Крошка тихо села рядом с Бессоновой за стол. Неумело курила: прилежно, положив свободную руку перед собой, как первоклассница, под еще не до конца сформировавшуюся грудь. Она пыталась копировать движения сестры, и эти ее потуги вызывали всегда снисходительную улыбку Бессоновой. Неумело держа сигарету, младшая пускала дым в глаза, жестами будто пытаясь отгородиться от всего мира сразу. Лучше б она не курила совсем. 
Повременив еще немного, Бессонова молча докурила сигарету, встала и ушла. Третий не нашелся, что сказать ей.

Утром Рома вернулся на своем мотоцикле домой, с оглушительным ревом пролетев мимо окон. Максим и Бессонова оба прилипли к стеклу, разглядывая вожделенный металл.
-И что ты в них находишь? Уродцы, - фыркнула она.
-Красавцы! Непонятные, как женщина. Два колеса, а не падает… Посмотри на силуэт человека на мотоцикле. В движении он полностью погружен в процесс. Он будто в другом измерении!
-Бред по-моему.
-Знаешь, когда у тебя полный бак, жизнь налаживается, - мечтал Максим, - Впереди всегда много километров пути, и невольно появляется улыбка. Добрая такая. Ты ощущаешь свободу.
-Свобода это хорошо. Если есть куда вернуться, - выдохнула Бессонова, опустив глаза.
-Зачем куда-то возвращаться, если впереди целый мир?
-Страшно ехать в никуда. Да и зачем, если есть дом?
-Помнишь Аюра?
-Твой монголоидно-буддийский друг-алкоголик?
-Да. Он позавчера упился в мусор и достал из кармана измятую мандалу.
-Что такое?
-Картинка, вроде лабиринта, для медитаций... Я почему-то сразу вспомнил о тебе.
-Ты мне ее покажешь?
- Не нужно это.
-Тогда зачем ты мне рассказал?
-Аюр говорит, что разгадал ее. Хотя это невозможно.
-Почему?
-Невозможно разгадать то, что не является тайной, - Максим нахмурился и отошел от окна.

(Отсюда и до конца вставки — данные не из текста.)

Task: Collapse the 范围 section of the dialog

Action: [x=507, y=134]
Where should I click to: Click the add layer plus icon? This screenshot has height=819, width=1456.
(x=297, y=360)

Вернувшись домой, Рома застал Крошку одну сидящей на кровати Максима.
-Если бы ты могла… Перестать оглядываться… Если бы ты только… Я покажу тебе свободу.
-Я люблю Максима.
-Ты его себе придумала. Тебе вообще-то все равно! - Рома хлопнул дверью и ушел.

Надо было что-то менять. Эта едкая мысль носилась в воздухе и была гуще дыма. Решиться нужно было до утра. Комнату то и дело пересекала жирная крыса из света от выезжающих со двора автомобилей.

Я редко спускаюсь к ним в квартиру. Это не так легко. Но точно знаю, что до сих пор в жилище Крохи, Ромы, Бессоновой и Максима ничего не изменилось. В их квартире по-прежнему полный бардак и душно так, что не продохнуть. А форточки все вечно Кроха закрывает, чтобы громче говорить о прошедшем.
Я иногда бываю на втором этаже, и оттуда их бывает слышно. Туда я спускаюсь выпить с друзьями. Когда друзья молчат, а я, кусая губы, уже не чувствую боли, тогда становится слышно, как Бессонова говорит о надежности и тыле, Кроша ревет, что раньше все было иначе, Рома хлопает дверью и уходит каждый раз навсегда, а Максим бьется головой о стену, понимая, что никогда не осмелится поступить так, как Рома. Еще иногда слышно, как бубнит Третий о том, что так не делается, что у всех все по-другому, но ничего конкретного он никогда не говорит. На втором этаже тоже вечно накурено, но больше воздуха и постояльцы квартиры иногда меняются. Там мои друзья, с ними можно даже рассуждать вслух.
Почти всегда мне приходиться жить наверху. Здесь круглые сутки маскарад и сплетни по углам. И двери не закрываются, как ни старайся. Зато всегда много гостей, Третий захаживает, Бессонова появляется время от времени под руку с депрессией, коллеги не дают скучать.
Есть одна проблема, и она беспокоит меня больше, чем что-либо. Когда я разговариваю с кем-то на Третьем этаже, где теперь почти всегда живу, я не слышу собственного голоса.